Dicos is the Chinese equivalent of McDonalds or KFC. I often pop in for a cheap coffee while waiting to pick up JD from Kindergarten. Yesterday I noticed that the staff door has a strange board along the bottom that the off-duty workers have to step over. Some have said it's to stop rats but this is the staff rest room, not the actual kitchens on the floor below (which are open plan). Very odd.
Even urban cities in China have the occasional wildlife surprises. I found this 20cm long beauty by the door of our flat yesterday. I moved it to some nearby bushes to give it a chance of survival and it was still there when JD returned form Kindergarten, much to his delight. Although stick insects are renowned for their slow moving I think this one was especially lethargic due to the recent cold snap here. Otherwise he looked pretty healthy.
We've had bucketloads of rain every day here recently. Talk of droughts from a few years ago are long forgotten! But we were cheered up yesterday evening by the most amazing (double) rainbow - the clearest I've ever seen. This [right] was the view from my flat - photos don't do justice to the brightness and clarity of the colours. Students at my University had even better views [below] with the full arc on display. Very impressive indeed.

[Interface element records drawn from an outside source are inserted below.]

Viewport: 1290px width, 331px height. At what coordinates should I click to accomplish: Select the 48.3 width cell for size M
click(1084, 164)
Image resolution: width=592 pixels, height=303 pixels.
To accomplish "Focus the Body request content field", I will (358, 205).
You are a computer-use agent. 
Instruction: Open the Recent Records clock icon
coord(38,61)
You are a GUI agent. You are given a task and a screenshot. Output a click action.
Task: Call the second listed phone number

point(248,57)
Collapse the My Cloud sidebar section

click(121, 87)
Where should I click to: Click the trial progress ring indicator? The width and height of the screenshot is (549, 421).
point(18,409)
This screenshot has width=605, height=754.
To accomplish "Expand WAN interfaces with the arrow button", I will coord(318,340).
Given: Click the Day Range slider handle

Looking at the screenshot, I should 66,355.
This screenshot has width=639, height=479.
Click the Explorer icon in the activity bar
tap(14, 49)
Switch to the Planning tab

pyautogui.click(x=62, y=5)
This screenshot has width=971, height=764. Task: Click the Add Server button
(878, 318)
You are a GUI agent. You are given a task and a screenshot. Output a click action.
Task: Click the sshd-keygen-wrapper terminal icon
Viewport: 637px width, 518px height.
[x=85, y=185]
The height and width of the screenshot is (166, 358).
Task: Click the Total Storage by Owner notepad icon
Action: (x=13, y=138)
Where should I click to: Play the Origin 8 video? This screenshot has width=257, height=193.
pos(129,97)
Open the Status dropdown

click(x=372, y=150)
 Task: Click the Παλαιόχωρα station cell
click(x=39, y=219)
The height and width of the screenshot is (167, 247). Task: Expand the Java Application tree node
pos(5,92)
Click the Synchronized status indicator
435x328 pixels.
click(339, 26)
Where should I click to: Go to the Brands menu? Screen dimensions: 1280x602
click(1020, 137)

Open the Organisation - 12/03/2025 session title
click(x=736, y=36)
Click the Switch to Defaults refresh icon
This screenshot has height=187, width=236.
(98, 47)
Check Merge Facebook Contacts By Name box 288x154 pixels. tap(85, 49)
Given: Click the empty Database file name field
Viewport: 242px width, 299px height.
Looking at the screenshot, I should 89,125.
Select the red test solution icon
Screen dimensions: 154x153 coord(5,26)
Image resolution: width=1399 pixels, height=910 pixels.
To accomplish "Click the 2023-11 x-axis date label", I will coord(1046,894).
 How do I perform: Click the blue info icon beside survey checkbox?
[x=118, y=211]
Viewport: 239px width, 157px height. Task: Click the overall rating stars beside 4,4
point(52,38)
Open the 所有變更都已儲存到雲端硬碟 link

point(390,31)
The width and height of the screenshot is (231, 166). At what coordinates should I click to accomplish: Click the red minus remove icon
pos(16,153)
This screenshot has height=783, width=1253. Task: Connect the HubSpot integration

JD and I made some new friends yesterday. The Mum is a teacher of Vietnamese at my University, with a Chinese husband. Their two kids are a little older and little younger than JD which made for perfect playmates. The common language in JD's bedroom was Chinese, whilst for us adults, English. We shared a nice buffet lunch and chatted for many hours. I did wonder if they were winding me up about their English names - Grass, Plane and Boat!?
This week is a Chinese National Holiday celebrating the founding of the People's Republic of China on 1st October 1949. This T-shirt sums up the prevailing mood in China these days. Whereas in the West there is a clear distinction between Country and Government, it is very blurred here and often to love one's leaders means to love one's country and vice versa. It's certainly an "interesting" viewpoint, if a bit worrying at times!
When I'm preparing a lesson for my University students I always try, amongst the grammar, vocabulary and pair work, to have one or activities which are more a bit memorable, enjoyable and fun. Thus, last week I had a song for them to listen to [see above] whilst arranging lyrics which had been cut into strips. On Friday, my class of fifty were moving around the classroom [see below] trying to match English shop names with Chinese shop names and pictures of things you can buy there. And today we had an auction where teams could bid for sentences - but only ones without any English mistakes were of value.
This Monday coming is Mid-Autumn Festival in China, so yesterday my University organised an activity for the foreign teachers to make traditional mooncakes.
Sadly, only three teachers turned up for it (myself a Vietnamese and a Burmese) but it was fun and, once packaged, the cakes looked pretty impressive. However, I'll let JD try once first before I risk anything!